### [Stored dataset items]
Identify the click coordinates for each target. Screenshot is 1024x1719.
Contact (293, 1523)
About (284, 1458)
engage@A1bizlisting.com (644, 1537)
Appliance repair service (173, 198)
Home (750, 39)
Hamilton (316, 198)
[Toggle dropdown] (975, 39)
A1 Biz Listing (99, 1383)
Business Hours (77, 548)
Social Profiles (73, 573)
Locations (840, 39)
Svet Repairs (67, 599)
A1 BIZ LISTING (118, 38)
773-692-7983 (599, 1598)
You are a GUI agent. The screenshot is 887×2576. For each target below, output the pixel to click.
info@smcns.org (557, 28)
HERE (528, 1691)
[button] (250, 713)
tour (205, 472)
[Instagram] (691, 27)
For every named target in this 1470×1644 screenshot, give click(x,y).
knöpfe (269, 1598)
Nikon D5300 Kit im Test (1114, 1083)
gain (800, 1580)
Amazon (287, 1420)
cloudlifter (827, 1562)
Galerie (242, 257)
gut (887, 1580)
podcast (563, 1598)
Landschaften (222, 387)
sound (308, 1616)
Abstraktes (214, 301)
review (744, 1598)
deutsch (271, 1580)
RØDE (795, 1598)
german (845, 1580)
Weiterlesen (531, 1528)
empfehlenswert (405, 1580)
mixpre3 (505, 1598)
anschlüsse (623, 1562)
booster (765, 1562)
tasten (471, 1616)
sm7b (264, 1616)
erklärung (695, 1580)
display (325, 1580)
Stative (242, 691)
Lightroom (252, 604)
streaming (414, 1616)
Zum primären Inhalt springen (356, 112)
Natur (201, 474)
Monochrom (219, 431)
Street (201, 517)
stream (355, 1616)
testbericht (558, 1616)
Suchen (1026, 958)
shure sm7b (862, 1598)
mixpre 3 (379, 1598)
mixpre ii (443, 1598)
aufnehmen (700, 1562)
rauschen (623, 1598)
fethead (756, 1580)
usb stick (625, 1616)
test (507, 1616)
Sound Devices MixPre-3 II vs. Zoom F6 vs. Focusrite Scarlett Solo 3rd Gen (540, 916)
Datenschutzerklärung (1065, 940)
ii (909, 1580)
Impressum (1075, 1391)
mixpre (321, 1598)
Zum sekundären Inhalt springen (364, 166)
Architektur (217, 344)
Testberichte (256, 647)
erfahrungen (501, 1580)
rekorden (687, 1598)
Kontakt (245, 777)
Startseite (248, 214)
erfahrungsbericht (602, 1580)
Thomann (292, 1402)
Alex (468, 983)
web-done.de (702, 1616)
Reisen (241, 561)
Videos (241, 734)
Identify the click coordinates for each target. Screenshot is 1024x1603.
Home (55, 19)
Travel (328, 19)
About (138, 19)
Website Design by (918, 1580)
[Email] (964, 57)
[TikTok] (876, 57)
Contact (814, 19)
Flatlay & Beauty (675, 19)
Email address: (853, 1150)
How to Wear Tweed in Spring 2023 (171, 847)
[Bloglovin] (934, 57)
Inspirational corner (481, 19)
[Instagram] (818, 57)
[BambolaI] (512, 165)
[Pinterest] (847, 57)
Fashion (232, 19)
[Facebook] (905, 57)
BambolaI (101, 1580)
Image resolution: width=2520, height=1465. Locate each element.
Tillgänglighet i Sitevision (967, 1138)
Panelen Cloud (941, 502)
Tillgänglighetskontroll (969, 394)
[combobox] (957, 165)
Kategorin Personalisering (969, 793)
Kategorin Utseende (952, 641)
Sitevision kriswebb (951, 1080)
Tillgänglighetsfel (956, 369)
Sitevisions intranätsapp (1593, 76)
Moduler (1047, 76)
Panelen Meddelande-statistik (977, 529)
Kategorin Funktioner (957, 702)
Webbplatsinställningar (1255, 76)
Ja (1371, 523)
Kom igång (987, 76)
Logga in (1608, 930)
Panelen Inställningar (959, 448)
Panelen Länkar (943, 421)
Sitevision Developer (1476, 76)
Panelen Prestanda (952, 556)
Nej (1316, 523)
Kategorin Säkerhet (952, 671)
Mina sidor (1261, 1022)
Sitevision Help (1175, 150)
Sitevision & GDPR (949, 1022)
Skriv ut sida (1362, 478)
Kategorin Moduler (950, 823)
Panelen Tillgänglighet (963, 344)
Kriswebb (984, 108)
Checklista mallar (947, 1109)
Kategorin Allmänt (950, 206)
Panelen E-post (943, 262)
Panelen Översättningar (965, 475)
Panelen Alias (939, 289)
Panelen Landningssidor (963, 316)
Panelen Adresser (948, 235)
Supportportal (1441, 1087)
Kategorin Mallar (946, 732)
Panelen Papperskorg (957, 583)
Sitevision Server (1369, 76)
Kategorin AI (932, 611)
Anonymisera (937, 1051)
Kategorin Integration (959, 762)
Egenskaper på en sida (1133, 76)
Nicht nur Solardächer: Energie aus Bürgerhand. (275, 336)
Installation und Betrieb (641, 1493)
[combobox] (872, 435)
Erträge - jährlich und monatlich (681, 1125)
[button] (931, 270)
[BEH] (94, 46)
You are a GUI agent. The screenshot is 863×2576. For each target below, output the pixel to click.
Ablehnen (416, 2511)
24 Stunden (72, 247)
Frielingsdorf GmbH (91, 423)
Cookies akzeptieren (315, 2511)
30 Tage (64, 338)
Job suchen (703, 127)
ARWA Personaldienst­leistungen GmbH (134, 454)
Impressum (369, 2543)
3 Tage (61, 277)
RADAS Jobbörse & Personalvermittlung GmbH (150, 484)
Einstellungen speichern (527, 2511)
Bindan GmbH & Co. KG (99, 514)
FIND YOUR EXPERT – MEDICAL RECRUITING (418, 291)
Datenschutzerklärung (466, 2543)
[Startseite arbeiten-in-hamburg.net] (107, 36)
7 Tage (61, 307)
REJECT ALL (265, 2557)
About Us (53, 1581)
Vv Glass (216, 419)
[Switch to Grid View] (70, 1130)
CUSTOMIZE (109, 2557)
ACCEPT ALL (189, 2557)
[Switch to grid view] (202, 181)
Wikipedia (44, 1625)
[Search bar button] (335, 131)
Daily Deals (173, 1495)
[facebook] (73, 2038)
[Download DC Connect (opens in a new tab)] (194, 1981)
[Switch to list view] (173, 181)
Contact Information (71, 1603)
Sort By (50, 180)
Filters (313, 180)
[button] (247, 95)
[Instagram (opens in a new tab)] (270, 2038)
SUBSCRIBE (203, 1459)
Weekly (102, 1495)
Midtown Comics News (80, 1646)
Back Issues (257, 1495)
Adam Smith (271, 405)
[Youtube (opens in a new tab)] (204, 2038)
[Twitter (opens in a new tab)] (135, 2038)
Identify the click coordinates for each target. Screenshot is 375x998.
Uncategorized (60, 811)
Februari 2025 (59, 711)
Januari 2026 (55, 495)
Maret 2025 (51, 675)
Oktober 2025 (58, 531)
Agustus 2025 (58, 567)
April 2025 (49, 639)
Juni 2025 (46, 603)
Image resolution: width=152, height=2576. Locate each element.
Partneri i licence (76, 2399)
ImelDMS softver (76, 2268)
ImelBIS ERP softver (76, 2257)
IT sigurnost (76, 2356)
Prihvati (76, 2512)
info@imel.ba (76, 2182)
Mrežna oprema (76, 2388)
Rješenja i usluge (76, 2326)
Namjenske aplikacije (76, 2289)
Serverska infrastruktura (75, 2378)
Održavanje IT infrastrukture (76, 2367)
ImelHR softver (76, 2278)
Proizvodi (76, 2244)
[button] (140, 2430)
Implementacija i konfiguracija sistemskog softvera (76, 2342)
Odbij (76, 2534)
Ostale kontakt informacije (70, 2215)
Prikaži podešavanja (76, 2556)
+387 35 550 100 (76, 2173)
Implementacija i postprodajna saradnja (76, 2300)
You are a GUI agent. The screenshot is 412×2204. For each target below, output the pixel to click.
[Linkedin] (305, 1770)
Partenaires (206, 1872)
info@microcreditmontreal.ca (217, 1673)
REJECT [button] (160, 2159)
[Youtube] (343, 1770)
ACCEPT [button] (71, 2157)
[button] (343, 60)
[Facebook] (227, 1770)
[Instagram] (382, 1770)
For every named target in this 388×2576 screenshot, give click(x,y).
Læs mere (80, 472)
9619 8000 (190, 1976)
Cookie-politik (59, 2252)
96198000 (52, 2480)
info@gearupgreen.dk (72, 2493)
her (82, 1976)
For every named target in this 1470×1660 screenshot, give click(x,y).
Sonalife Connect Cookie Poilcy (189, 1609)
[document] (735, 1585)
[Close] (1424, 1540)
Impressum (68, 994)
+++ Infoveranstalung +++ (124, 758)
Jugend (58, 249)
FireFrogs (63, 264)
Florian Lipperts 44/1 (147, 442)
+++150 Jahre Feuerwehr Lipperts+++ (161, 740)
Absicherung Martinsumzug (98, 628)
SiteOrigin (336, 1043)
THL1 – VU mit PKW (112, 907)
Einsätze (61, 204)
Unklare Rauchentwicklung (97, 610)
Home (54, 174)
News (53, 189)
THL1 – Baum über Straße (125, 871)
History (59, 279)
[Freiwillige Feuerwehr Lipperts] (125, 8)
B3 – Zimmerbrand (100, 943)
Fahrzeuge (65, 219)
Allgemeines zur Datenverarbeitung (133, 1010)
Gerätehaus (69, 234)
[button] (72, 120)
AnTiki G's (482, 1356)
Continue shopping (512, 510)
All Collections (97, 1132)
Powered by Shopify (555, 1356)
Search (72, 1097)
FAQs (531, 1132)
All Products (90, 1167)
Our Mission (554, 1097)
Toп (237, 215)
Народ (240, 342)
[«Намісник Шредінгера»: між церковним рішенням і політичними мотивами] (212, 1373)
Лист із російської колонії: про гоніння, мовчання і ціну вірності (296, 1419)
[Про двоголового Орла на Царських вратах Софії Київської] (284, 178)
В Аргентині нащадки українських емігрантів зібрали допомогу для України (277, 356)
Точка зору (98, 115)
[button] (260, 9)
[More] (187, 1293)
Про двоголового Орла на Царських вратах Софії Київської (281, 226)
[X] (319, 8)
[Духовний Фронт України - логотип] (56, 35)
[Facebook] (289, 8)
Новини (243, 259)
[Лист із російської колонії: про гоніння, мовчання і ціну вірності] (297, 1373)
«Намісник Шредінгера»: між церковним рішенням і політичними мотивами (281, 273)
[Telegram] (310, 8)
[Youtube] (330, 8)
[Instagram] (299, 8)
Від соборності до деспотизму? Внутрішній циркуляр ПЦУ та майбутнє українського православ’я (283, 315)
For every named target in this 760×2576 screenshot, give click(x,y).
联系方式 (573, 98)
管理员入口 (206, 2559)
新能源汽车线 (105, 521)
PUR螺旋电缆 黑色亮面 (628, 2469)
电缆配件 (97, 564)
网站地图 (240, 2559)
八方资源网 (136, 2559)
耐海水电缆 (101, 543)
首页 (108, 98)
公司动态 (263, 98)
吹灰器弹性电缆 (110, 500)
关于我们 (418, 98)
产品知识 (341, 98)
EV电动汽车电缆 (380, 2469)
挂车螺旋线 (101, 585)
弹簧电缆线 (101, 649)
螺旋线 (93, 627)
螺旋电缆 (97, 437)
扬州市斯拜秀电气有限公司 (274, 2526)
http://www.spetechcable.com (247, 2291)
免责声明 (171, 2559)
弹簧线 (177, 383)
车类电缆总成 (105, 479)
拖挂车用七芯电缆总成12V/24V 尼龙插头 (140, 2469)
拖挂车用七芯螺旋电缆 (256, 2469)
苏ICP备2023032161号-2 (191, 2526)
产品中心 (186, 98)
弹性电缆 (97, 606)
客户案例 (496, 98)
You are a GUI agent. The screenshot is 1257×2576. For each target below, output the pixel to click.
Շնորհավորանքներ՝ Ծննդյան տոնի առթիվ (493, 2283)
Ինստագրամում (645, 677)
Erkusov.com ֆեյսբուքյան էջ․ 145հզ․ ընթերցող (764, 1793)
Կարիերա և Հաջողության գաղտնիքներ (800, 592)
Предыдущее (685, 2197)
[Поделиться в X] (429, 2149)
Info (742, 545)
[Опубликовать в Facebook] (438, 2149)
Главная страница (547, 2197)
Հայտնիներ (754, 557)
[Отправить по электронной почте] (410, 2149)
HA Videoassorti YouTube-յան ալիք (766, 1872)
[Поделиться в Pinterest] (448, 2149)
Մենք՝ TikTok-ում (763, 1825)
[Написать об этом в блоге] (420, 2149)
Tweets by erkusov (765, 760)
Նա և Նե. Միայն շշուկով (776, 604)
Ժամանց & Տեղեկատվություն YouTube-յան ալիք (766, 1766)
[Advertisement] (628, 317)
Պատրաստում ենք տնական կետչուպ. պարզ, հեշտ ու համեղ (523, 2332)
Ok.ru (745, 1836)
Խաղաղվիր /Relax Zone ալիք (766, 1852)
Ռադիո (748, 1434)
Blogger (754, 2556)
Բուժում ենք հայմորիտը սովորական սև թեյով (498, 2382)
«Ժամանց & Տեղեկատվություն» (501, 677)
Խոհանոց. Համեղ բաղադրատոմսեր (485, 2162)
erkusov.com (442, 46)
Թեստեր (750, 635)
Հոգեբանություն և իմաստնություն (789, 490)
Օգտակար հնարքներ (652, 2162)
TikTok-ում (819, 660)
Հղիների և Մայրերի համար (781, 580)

### [Exercise aim]
Starting at the line that has "[Facebook] (227, 1770)" in the records above, restate word for word every line until the one that has "THL1 – VU mit PKW (112, 907)", and include that one as well.

### [Reply]
[Facebook] (227, 1770)
[Instagram] (382, 1770)
For every named target in this 388×2576 screenshot, give click(x,y).
Læs mere (80, 472)
9619 8000 (190, 1976)
Cookie-politik (59, 2252)
96198000 (52, 2480)
info@gearupgreen.dk (72, 2493)
her (82, 1976)
For every named target in this 1470×1660 screenshot, give click(x,y).
Sonalife Connect Cookie Poilcy (189, 1609)
[document] (735, 1585)
[Close] (1424, 1540)
Impressum (68, 994)
+++ Infoveranstalung +++ (124, 758)
Jugend (58, 249)
FireFrogs (63, 264)
Florian Lipperts 44/1 (147, 442)
+++150 Jahre Feuerwehr Lipperts+++ (161, 740)
Absicherung Martinsumzug (98, 628)
SiteOrigin (336, 1043)
THL1 – VU mit PKW (112, 907)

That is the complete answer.